Prompt
Start to finish, print the data below exactly, without the images.
Data provided Start Marker
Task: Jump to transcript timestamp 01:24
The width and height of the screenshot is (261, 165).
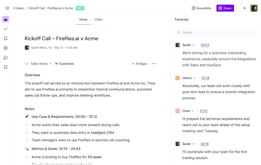Action: [x=205, y=78]
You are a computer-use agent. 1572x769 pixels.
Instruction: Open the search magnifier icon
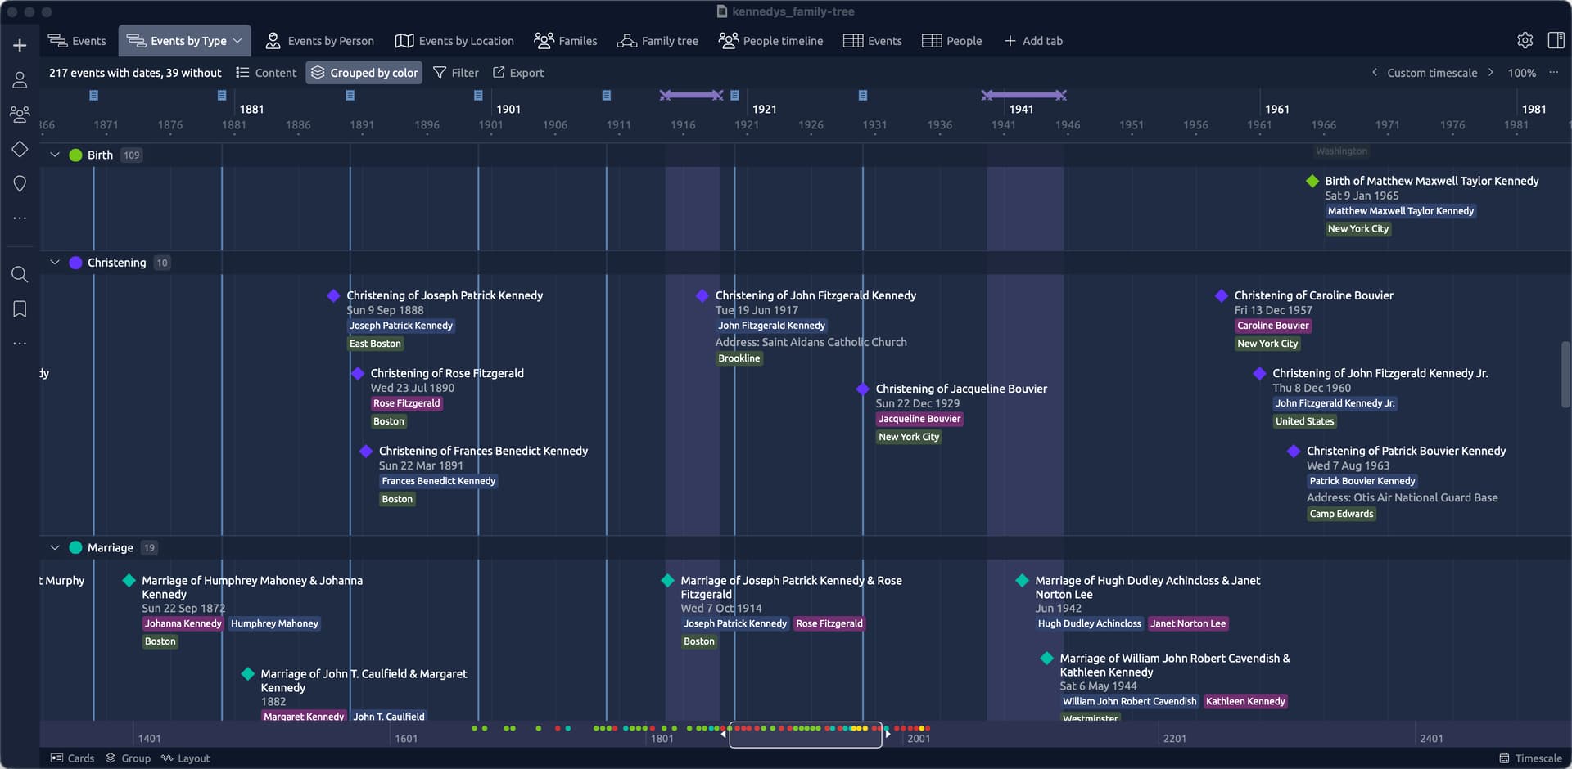click(x=20, y=275)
Data provided End Marker
Output for this task
Task: Jump to transcript timestamp 01:24
The width and height of the screenshot is (261, 165).
Action: [x=205, y=78]
You are a computer-use agent. 1572x769 pixels.
Instruction: Open the search magnifier icon
click(x=20, y=275)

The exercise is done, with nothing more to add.